Figure 12 shows how precision, measuring the accuracy of the positive predictions, changes for different batch sizes—16, 32, and 64—for a variety of classification models. In simple terms, the rule can be restated as such: The larger the amount, or batch size, the better the precision, as the statistical representation will consequently be better and will hence accord more accurate positive instance predictions.
Figure 13 shows the relation of recall, a measure of completeness of positive predictions, vs. batch size across all the models. Bigger recall values would signify that in this scenario, the model has captured more positive class instances.
Figure 14 compares several augmentation techniques applied to images with respect to the loss function of machine learning models, including rotation, scaling, flipping, and brightness change—precisely, how these techniques impact losing the prediction errors while training a model. The more the loss value is minimized, the better the model, and the methods are more successful in improving model accuracy by reducing training errors.
Table 9 shows the results of the ablation study, which was dedicated to finding the importance of a certain model layer configuration change w.r.t model performance measures for the ResNet101V2, InceptionResNetV2, DenseNet201, and RANet models. The rows of the table represent different configuration changes that were applied to the corresponding model, like dropping the last convolutional layer from ResNet101V2, a reduction in filter size from InceptionResNetV2, reducing one dense block from DenseNet201, and an attention mechanism alteration from RANet. For instance, after removing the last convolutional layer from ResNet101V2, the accuracy dropped to 0.8100; however, precision and recall were maintained at 0.8200 and 0.8500, respectively. On the other hand, changing the attention mechanism in RANet improved accuracy to 0.88, with precision and recall equaling 0.83 and 0.86, respectively.
The performance comparison of the classifiers by the proposed segmentation is shown in
Table 10. RANet showed quite good predictive performance at an accuracy of 0.8889 and the lowest loss of 0.1111. It had a high precision of 0.8767, a recall of 0.95, and an F1 score of 0.9123, which also signifies good balance between sensitivity and specificity. For ResNet101V2, it had an accuracy of 0.8333 and a loss of 0.1667, with the highest recall of 0.9167. The accuracy for the training of the InceptionResNetV2 model was found to be 0.8194, with a high recall of 0.9500 and an F1 score of 0.8621. In contrast, DenseNet201 had a much lower accuracy of 0.8056, a Hausdorff distance of 7.0, and a higher rate of mean absolute error of about 0.18, showing less accuracy.

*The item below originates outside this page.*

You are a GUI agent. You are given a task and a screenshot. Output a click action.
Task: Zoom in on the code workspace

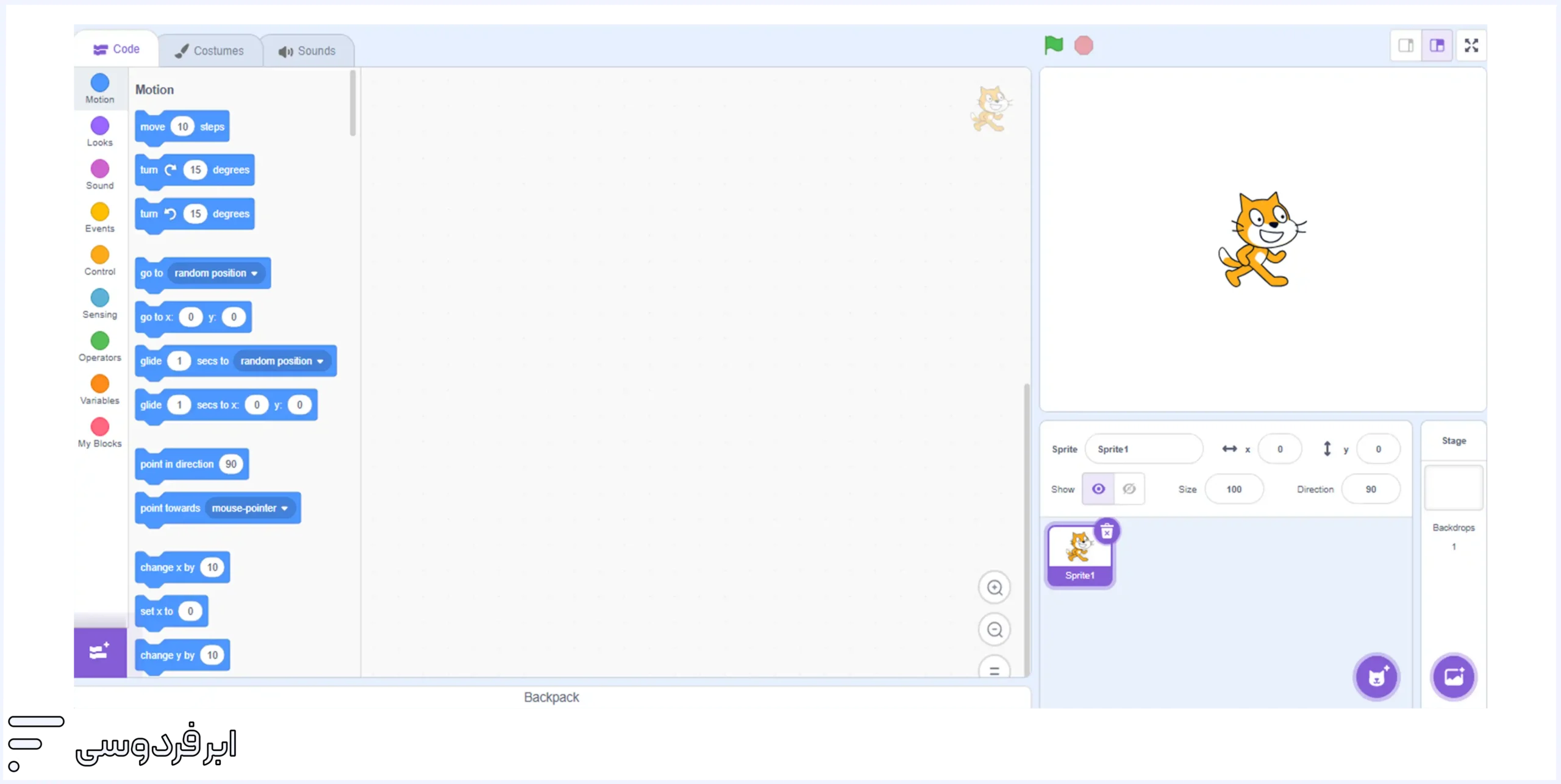click(x=995, y=588)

The values of the Dice Similarity Coefficient (DSC) further underline the performance of RANet at 0.80, while the Jaccard index for RANet was found to be equal to 0.70, showing super-segmentation capability over the other models.

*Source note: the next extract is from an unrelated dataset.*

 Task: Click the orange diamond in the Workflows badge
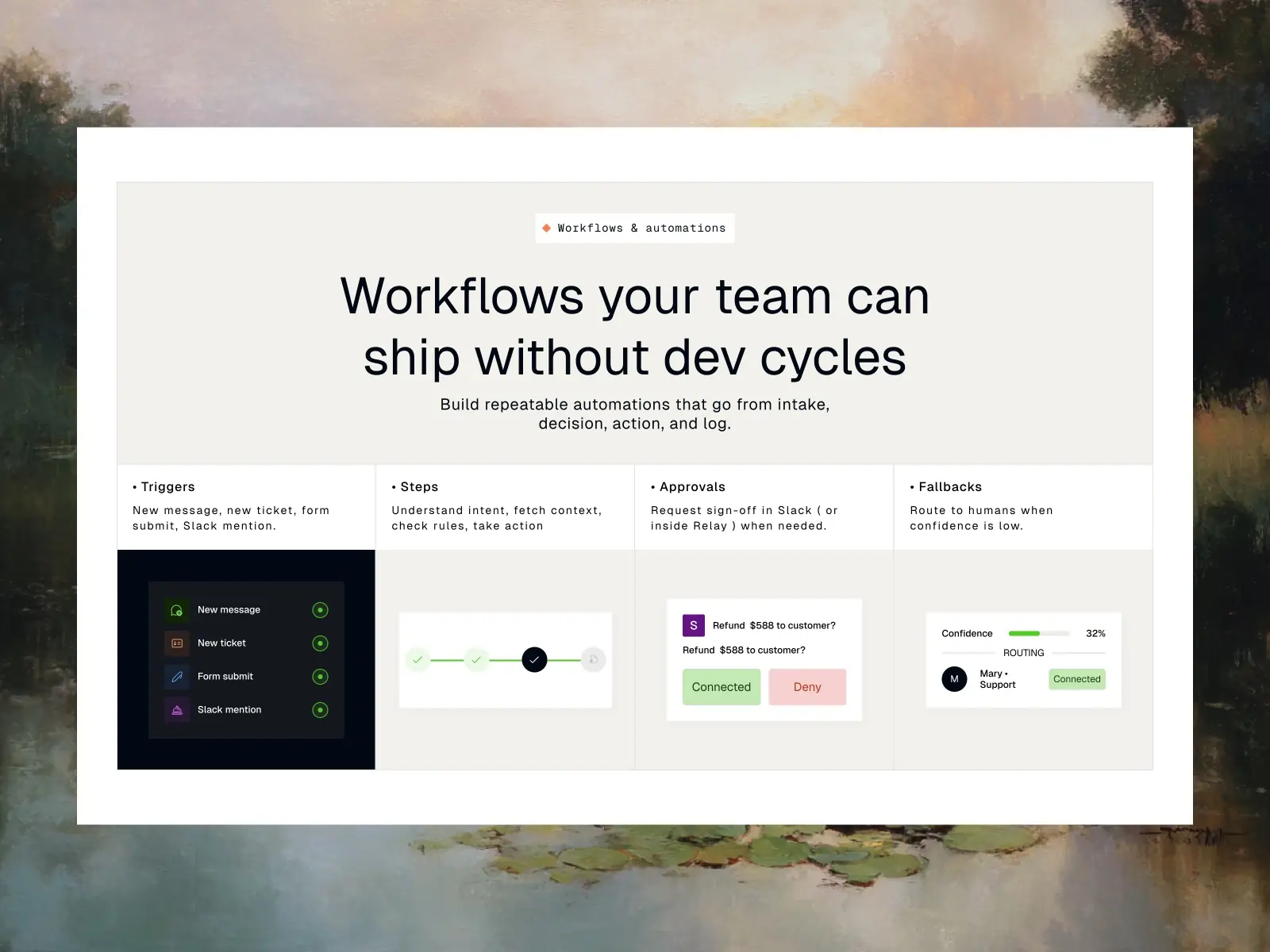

In addition to accuracy, the computational efficiency of the proposed method was evaluated by measuring execution time and memory usage. The results are summarized in
Table 11.
The proposed method demonstrated a significant improvement in execution time, processing images approximately 28% faster than existing method 1 and 40% faster than existing method 2. Additionally, it required less memory, making it more suitable for environments with limited resources. These results indicate that the proposed method not only maintains high accuracy but also enhances computational efficiency, which is crucial for real-time applications in medical imaging.